**Texte à analyser:**
Par Elijah J. Magnier
Depuis plus de deux décennies, la doctrine du renseignement israélien reposait sur une hypothèse centrale : l’environnement numérique pouvait être tourné vers l’extérieur, militarisé et exploité de manière asymétrique. Les technologies commerciales – smartphones, applications, réseaux, véhicules et appareils électroniques grand public – n’étaient pas considérées comme de simples commodités neutres, mais comme des capteurs latents. Cette approche a contribué à forger la réputation d’Israël comme superpuissance technologique et du renseignement : adaptable, innovante et dominante dans les domaines invisibles du cyberespace et du renseignement électromagnétique.
Les mesures internes récentes racontent une autre histoire. L’interdiction signalée des appareils Android pour les officiers supérieurs et le retrait des véhicules connectés de fabrication chinoise du personnel sensible ne relèvent pas d’ajustements bureaucratiques mineurs. Elles traduisent un changement structurel dans la manière dont le renseignement israélien évalue désormais le terrain numérique. L’écosystème qu’Israël a contribué à normaliser comme espace de surveillance n’est plus entièrement digne de confiance, y compris pour sa propre direction.
Ce changement reflète plus qu’une prudence accrue. Il marque l’effondrement d’une asymétrie de longue date : la croyance selon laquelle la maîtrise offensive des systèmes numériques pouvait être maintenue sans exposition équivalente à ces mêmes systèmes sur le plan interne.

**Consignes de travail:**
a) D'après le texte sur le renseignement israélien, quelles mesures internes récentes ont été signalées ?
b) Prolongez le texte sur le renseignement israélien et le terrain numérique au-delà de sa dernière phrase.

Données stockées
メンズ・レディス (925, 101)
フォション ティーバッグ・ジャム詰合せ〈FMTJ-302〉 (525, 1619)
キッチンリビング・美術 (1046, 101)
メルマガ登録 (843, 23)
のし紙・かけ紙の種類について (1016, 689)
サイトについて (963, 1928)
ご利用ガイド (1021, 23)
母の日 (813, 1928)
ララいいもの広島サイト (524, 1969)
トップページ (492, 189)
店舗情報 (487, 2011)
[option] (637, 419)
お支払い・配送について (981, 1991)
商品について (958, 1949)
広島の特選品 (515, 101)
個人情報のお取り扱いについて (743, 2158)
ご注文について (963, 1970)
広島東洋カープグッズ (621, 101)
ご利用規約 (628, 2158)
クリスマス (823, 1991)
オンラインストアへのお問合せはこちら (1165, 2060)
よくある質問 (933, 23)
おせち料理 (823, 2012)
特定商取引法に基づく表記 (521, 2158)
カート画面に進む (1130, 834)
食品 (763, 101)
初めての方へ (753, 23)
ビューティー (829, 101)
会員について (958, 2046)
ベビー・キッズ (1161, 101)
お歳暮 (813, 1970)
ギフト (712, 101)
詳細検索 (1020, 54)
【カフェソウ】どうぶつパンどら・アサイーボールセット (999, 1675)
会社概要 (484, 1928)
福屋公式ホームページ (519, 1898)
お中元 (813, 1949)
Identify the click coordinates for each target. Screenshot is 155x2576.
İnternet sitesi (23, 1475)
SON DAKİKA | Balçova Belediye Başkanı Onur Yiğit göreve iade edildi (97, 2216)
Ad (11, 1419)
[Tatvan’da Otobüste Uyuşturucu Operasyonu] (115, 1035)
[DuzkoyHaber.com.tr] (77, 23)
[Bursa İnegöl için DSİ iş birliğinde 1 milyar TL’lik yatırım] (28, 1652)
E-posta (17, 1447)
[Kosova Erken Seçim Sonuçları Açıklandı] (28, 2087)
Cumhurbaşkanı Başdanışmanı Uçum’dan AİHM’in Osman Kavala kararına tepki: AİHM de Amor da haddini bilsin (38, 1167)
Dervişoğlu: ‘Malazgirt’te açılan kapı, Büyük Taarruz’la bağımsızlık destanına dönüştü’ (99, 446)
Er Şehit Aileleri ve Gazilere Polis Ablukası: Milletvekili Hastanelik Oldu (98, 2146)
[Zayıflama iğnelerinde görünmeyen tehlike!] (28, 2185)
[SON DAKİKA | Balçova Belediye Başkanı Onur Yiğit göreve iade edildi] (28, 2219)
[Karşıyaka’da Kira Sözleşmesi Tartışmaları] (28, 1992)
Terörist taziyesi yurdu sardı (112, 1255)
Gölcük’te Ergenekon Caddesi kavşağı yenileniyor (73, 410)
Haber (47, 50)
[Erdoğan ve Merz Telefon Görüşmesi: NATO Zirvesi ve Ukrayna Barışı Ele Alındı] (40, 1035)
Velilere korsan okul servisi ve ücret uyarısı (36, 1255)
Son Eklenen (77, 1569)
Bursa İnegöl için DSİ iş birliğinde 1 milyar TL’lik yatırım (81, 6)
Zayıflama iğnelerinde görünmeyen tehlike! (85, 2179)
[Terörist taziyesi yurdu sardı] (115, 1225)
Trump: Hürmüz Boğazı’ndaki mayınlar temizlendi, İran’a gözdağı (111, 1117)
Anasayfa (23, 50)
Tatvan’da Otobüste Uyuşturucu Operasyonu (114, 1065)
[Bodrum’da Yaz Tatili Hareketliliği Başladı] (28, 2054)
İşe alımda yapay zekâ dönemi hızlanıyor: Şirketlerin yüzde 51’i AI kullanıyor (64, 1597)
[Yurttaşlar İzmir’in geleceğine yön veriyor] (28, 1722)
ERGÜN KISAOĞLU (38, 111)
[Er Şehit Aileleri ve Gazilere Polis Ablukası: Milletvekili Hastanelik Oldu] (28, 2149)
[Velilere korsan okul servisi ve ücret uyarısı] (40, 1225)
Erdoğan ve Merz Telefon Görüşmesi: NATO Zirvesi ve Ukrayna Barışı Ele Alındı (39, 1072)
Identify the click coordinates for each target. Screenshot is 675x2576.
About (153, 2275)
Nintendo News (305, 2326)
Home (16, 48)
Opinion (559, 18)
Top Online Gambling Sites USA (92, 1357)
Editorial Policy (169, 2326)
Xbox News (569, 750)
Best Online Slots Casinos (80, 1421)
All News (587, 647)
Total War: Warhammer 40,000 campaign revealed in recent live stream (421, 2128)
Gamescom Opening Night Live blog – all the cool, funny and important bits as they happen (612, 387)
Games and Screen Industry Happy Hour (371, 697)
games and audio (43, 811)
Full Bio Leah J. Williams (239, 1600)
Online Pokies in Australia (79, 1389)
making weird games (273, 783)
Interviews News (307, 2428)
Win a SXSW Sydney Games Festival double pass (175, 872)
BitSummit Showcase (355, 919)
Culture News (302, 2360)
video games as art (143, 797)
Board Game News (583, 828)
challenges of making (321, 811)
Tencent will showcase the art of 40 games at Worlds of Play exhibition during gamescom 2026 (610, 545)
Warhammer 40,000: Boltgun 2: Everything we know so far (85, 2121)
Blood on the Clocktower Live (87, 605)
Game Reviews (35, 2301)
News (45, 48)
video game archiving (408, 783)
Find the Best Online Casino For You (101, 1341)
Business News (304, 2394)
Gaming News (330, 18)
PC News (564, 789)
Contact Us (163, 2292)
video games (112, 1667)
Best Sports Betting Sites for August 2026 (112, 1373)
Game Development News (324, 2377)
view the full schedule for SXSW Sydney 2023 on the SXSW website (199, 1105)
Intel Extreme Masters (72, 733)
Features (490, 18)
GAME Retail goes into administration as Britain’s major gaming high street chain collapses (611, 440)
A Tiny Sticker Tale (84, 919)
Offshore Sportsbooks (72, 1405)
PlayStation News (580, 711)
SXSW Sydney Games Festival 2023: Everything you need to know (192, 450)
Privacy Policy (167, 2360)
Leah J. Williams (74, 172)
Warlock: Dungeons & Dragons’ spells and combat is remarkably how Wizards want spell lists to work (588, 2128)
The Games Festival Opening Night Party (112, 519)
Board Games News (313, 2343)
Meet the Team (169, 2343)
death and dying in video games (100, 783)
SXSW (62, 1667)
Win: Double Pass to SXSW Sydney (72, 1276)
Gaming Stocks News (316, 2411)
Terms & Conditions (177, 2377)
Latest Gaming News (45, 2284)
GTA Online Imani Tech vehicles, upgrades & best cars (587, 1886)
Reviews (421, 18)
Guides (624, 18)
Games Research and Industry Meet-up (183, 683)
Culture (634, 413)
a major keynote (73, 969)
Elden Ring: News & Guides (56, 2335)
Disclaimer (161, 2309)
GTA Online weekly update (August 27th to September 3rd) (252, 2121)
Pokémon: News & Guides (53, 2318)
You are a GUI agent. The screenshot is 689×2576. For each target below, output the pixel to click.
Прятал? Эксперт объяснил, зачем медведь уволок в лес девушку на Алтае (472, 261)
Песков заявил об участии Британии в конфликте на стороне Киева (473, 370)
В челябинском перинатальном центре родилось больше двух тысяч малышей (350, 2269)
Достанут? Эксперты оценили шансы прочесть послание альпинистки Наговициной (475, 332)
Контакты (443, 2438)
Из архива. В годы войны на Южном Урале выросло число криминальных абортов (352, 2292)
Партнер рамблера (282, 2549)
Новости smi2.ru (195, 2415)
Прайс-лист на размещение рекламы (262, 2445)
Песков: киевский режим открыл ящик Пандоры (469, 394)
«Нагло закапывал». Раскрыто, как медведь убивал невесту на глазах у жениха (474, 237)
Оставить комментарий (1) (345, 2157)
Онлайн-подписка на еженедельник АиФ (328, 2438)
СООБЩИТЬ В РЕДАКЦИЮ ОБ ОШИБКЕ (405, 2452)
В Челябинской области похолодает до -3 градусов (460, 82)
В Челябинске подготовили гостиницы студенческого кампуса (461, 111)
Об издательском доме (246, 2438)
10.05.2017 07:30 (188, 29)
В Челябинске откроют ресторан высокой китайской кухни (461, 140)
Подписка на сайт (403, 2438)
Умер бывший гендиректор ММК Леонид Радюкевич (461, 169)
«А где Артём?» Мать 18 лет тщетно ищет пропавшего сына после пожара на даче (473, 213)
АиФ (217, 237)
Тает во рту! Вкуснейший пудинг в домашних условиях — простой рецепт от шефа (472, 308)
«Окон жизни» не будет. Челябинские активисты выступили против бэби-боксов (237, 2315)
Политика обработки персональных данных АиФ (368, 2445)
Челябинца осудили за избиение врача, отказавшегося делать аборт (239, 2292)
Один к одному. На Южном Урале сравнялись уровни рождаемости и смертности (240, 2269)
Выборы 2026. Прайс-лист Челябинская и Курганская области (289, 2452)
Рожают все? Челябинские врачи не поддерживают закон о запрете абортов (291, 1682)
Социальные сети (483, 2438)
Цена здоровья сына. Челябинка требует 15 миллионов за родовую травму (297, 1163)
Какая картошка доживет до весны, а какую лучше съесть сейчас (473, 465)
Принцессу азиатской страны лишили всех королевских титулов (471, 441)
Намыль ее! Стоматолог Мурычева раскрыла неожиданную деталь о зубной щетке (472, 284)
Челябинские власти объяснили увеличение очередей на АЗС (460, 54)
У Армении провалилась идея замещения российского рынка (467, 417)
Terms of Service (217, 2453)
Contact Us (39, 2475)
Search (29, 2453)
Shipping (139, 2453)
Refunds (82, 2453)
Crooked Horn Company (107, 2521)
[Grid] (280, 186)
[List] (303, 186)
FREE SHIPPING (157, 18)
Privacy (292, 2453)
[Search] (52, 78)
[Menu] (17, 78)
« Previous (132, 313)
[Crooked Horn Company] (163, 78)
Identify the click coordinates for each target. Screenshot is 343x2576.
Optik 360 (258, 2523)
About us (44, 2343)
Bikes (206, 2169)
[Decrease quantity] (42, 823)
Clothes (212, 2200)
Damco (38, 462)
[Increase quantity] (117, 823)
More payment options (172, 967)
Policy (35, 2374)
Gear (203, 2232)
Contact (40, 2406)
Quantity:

**Corrigé des exercices:**
a) L'interdiction des appareils Android pour les officiers supérieurs et le retrait des véhicules connectés de fabrication chinoise du personnel sensible.

b)
D’une plateforme de collecte à une surface d’attaque
Pendant une grande partie de l’ère post-11 septembre, le renseignement israélien a traité la technologie grand public comme un multiplicateur de force. Les téléphones faisaient office de balises de localisation. Les applications devenaient des cartes comportementales. Les stations de base, routeurs, véhicules et caméras formaient une grille de capteurs diffuse mais puissants, collectant métadonnées, déplacements, réseaux sociaux et communications. Si cette posture s’inscrivait dans les tendances mondiales du renseignement, Israël s’est montré particulièrement efficace pour l’opérationnaliser, intégrant profondément les technologies commerciales aux flux de travail militaires et de renseignement.
L’hypothèse centrale de ce modèle était le contrôle. Aucun système n’était considéré comme parfaitement sécurisé, mais les adversaires étaient supposés avoir plusieurs longueurs de retard. Les vulnérabilités découvertes ou exploitées par la communauté israélienne du renseignement étaient perçues comme des avantages asymétriques durables. Un marché technologique mondial fragmenté et en évolution rapide confortait cette conviction.